Architectural fixtures and parts include material for or items selected from window frames, window trims, doors, claddings, mirrors, reflectors, lamp housings, hinges, handles, furniture parts including tables or chair legs, seats or tops, brackets, tracks, railings, and/or hardware. Automobile parts include members of vehicle bodies and/or vehicle wheels; including, for example, roof racks/rails, window trims, waste finishers, step/side bars/running boards, door trims, lamp trims, door handles, exhaust manifolds, reflectors, fuel cap flaps, spoilers, pillar covers, door handle anti-scratch plates, antennas, brandings/emblems, window visors, speaker trims, hub caps, wheel rims, lug nuts, engine parts (e.g. pistons, blocks, shafts, cams, pulleys, housings, and covers), and/or exhaust parts (e.g. exhaust tubing/piping, mufflers, converter covers, clamps, hangers, and tail pipes). Aerospace parts include, for example, engine covers, panels, spinners, propellers, wings, flaps, elevators, and cowlings. Marine components include, for example, hulls, masts, booms, pulleys, winches, tillers, spreaders, grab rails, turnbuckles, stanchions, hatch trims, and/or trailers. Bicycle components include, for example, frames, posts, tubes, handle bars, rims, levers, gears, and/or hubs. Motorbike parts include, for example, wheels, suspension tubes, swinging arms, engine parts, exhaust parts, and trims.

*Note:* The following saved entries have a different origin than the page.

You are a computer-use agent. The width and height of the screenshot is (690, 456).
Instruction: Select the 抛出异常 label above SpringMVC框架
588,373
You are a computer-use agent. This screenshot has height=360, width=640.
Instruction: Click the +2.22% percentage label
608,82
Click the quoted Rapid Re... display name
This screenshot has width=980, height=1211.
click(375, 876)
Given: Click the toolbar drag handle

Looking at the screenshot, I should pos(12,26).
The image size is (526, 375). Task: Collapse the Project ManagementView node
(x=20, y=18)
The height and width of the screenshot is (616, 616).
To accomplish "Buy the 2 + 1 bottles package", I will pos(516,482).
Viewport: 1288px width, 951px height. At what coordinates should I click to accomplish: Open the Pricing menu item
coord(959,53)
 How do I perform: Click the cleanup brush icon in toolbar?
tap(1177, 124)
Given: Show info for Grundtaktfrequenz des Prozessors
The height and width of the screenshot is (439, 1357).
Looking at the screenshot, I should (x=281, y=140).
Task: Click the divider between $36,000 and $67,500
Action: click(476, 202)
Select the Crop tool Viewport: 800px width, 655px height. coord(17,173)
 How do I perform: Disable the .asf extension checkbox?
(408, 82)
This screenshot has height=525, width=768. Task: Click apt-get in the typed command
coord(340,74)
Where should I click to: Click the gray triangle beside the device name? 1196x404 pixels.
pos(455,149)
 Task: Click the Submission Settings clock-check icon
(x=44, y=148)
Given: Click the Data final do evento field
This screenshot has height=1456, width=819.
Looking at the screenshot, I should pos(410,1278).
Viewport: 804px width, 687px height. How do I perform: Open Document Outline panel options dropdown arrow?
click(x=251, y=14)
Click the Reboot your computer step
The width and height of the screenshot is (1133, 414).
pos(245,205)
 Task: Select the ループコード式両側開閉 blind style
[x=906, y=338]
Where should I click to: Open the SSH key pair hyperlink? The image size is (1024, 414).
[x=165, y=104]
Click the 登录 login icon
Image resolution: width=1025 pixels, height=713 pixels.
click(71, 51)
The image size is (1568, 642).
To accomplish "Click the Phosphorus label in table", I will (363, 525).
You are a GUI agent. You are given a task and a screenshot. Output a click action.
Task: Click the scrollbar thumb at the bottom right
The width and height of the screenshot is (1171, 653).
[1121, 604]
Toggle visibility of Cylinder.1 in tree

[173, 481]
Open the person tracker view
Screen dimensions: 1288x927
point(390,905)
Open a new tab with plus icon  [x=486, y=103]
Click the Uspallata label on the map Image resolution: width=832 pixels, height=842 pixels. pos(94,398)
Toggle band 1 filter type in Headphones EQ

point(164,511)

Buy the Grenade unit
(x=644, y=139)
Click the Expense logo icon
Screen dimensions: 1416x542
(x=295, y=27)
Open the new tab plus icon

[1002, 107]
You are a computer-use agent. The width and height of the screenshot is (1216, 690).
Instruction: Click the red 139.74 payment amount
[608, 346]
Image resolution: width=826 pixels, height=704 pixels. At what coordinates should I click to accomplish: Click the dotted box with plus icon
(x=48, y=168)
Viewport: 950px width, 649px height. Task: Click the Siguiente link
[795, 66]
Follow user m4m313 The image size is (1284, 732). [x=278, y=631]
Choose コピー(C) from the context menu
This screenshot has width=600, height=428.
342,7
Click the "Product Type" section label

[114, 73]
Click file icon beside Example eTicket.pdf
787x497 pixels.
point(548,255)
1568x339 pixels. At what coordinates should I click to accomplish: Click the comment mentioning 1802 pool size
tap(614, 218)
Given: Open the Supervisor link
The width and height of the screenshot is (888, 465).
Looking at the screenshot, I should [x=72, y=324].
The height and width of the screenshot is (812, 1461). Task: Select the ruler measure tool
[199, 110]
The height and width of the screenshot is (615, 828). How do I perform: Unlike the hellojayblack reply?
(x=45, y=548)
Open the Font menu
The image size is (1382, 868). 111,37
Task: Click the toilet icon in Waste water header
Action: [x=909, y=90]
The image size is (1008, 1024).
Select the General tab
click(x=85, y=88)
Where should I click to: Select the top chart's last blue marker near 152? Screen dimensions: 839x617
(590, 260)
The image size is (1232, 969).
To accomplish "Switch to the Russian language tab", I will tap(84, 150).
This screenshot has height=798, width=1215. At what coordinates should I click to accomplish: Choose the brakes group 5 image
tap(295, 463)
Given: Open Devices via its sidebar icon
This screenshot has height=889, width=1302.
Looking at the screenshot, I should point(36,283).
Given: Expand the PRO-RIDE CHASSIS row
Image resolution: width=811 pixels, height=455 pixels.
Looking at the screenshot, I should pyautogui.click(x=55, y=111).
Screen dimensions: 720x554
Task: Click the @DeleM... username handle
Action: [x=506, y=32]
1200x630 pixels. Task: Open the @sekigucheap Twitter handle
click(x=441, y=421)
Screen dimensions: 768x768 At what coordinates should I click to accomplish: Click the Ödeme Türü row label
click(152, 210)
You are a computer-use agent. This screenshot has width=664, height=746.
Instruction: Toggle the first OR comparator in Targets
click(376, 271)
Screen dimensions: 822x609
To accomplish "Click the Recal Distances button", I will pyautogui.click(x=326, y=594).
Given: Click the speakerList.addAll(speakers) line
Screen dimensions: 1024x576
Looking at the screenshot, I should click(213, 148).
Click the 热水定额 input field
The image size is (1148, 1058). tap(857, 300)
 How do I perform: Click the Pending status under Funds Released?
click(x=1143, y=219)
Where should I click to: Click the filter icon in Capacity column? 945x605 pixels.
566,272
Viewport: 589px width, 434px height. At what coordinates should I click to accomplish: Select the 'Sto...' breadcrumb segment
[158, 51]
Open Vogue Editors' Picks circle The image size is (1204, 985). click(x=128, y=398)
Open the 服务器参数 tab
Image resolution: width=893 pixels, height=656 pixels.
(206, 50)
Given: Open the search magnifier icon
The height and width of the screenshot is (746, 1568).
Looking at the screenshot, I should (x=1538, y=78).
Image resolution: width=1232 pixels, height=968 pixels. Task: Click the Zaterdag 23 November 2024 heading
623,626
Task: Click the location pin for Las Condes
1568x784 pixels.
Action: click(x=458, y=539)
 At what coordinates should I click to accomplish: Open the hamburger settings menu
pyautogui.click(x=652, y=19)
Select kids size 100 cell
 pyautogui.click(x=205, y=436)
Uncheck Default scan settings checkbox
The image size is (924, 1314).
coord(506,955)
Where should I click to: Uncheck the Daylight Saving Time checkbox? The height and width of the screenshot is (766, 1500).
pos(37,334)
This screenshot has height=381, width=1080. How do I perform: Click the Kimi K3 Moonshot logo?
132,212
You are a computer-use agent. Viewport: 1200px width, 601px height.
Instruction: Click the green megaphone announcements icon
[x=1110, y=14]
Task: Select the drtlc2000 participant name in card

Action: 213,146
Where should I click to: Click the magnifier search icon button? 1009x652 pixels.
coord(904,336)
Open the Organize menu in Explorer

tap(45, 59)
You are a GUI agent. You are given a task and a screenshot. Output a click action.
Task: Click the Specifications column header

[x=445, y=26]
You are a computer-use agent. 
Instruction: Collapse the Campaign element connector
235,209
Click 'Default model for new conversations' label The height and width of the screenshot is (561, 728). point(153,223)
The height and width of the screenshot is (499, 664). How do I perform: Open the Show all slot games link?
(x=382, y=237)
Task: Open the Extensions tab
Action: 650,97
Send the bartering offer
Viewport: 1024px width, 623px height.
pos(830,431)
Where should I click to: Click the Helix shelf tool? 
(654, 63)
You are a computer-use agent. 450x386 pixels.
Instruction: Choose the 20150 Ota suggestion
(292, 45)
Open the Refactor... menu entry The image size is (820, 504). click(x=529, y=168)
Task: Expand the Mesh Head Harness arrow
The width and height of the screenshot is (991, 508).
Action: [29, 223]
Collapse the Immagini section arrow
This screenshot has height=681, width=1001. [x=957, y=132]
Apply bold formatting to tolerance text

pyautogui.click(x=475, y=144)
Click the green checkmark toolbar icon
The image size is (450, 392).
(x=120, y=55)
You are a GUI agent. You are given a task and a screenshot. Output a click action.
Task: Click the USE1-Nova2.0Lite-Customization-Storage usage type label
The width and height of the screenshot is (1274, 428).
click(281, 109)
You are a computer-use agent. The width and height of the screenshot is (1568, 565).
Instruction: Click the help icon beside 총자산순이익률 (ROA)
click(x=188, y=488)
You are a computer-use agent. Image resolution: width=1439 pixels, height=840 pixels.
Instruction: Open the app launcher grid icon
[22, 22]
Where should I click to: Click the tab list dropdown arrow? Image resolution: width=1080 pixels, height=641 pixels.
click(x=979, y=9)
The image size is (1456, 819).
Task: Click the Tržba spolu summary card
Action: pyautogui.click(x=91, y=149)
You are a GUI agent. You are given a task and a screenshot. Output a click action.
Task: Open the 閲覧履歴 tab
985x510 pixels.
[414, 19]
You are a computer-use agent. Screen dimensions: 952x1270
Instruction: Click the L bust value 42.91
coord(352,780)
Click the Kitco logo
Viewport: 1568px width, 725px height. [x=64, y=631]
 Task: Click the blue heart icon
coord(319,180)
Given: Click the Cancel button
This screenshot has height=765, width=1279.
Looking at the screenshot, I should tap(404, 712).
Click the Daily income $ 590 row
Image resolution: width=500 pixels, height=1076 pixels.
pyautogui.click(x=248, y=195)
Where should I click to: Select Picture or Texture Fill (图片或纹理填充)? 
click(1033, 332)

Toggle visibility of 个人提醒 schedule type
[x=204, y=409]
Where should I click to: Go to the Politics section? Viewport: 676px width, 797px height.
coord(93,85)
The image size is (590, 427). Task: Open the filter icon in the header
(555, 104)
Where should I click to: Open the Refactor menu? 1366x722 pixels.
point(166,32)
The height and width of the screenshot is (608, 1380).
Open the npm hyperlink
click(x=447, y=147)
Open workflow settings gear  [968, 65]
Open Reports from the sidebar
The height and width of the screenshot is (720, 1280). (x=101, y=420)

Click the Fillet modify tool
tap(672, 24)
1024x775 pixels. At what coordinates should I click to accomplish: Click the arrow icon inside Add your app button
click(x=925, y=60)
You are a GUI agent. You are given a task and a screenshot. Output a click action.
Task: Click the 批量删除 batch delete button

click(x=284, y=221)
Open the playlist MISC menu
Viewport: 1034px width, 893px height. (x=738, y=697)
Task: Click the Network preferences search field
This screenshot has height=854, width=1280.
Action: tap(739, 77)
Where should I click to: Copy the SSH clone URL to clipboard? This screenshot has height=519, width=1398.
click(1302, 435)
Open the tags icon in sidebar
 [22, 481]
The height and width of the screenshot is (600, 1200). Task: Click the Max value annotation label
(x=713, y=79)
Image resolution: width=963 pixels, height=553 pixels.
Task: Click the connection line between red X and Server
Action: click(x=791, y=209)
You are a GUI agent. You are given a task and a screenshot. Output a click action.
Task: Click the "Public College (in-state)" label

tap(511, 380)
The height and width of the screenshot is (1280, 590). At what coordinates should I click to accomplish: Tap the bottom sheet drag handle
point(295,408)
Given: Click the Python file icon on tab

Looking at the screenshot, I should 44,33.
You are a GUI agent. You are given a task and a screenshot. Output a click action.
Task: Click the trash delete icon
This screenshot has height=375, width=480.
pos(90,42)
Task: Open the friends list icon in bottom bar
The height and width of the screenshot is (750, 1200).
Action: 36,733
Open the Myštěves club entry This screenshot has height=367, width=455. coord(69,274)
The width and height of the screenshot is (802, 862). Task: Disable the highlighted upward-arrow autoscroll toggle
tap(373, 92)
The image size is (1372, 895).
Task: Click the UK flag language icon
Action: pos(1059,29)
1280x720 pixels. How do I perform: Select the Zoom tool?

There is also provided a method of preparing a coated article comprising applying (or attaching or affixing) a coated metal or metal alloy product to said article. Such a method may comprise providing a component of an article that comprises a metal or metal alloy coated according to a method described herein, and applying (or attaching or affixing) the coated component to the article, or incorporating such coated component into the article. The article may be considered an article comprising a coated component. The component can be coated according to a method described herein either before or after applying (or attaching or affixing) the component to the article.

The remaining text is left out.